3/4 cup finely ground graham crackers / digestive biscuit
3/4 cup finely ground peanut brittle
1 8 oz room temperature cream cheese
1 cup peanut butter
3/4 cup heavy whipping cream / heavy cream
1 tsp vanilla extract
1/2 cup dark chocolate
1/4 cup heavy cream
6 tbs melted unsalted butter
1/3 cup dark brown sugar
1/4 tsp salt
1. In a small mixing bowl combine graham cracker crumbs, peanut brittle crumbs, butter and salt together with a fork. Press into the bottom of a 9 inch pie plate. Refrigerate crust.
2. To prepare the topping. In the bowl of your electric mixer whip cream cheese, peanut butter, brown sugar and vanilla together until smooth and combined. Turn mixer on high and slowly pour a slow stream of heavy cream into the mixture. Stop ever few seconds and allow the mixer to whip the ingredients. Continue to do this until you have used your 3/4 cup heavy cream.
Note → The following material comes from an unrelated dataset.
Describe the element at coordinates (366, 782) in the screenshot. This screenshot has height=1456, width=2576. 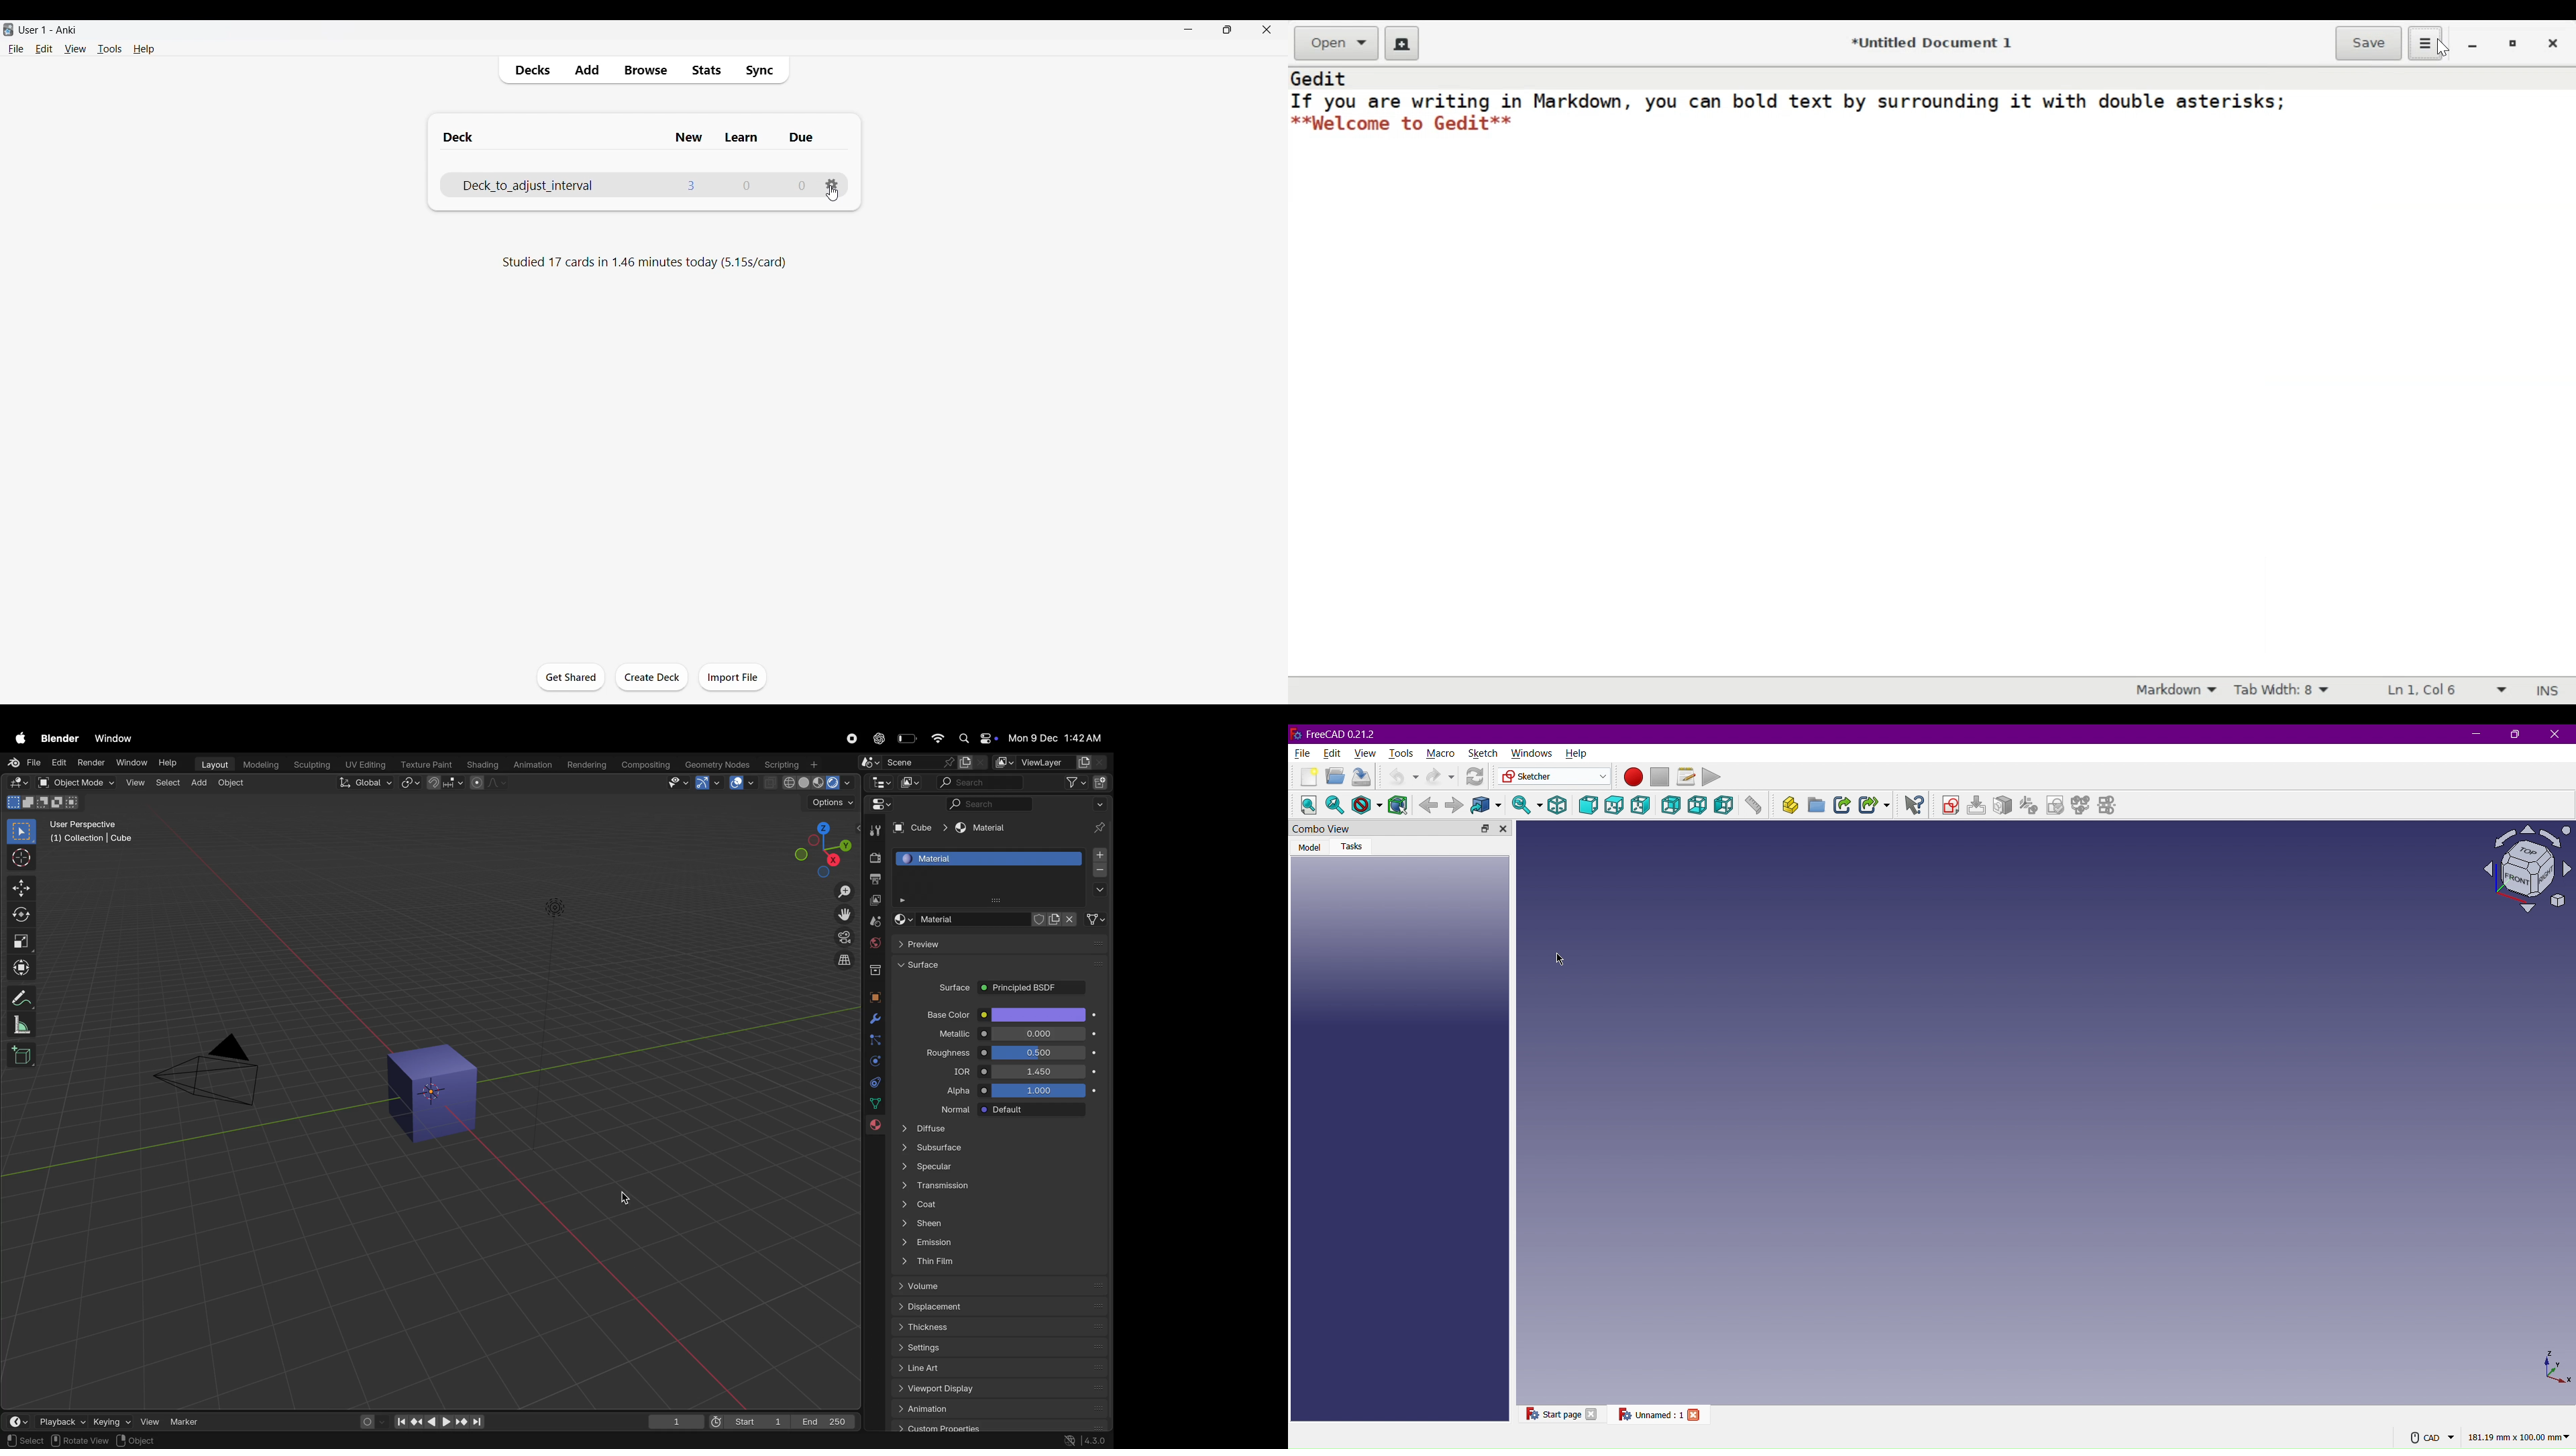
I see `Global` at that location.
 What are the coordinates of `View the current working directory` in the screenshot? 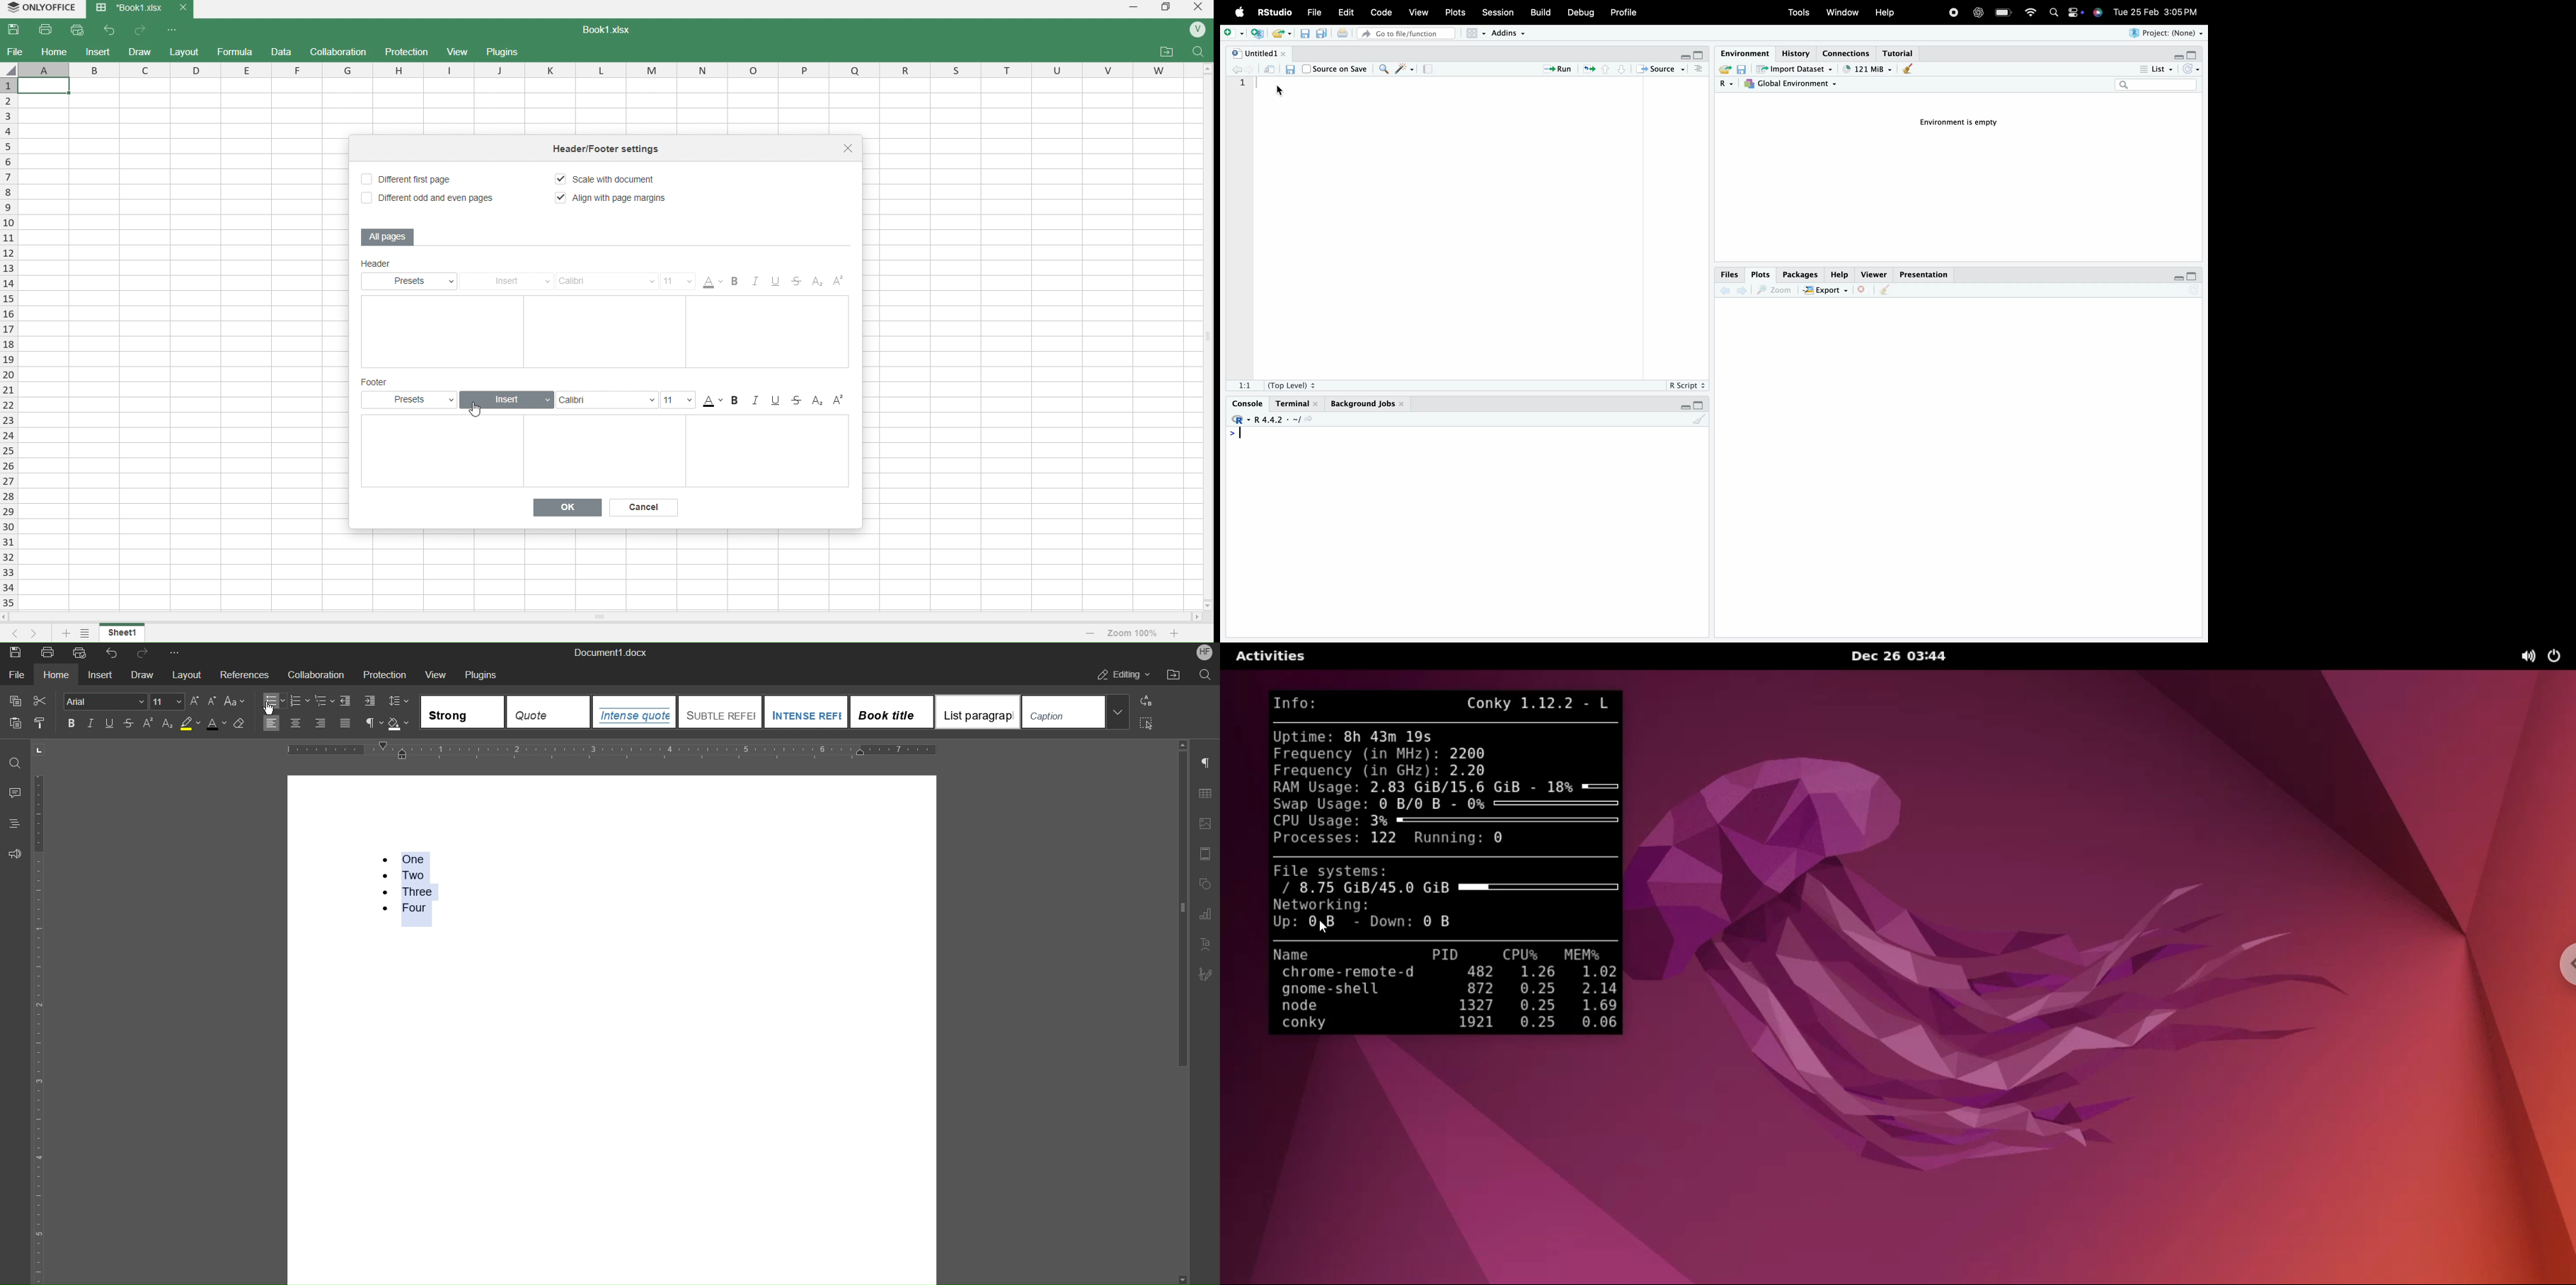 It's located at (1310, 418).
3. Scrape bowl down to ensure all ingredients are full whipped. And then spread it into your crust. Refrigerate.
4. To prepare the chocolate topping. In a small saucepan whisk chocolate and 1/4 cup cream together until smooth and melted. Spread over the top of your chilled pie. Place back in the refrigerator for at least 4 hours. Slice and serve with additional peanut brittle (optional).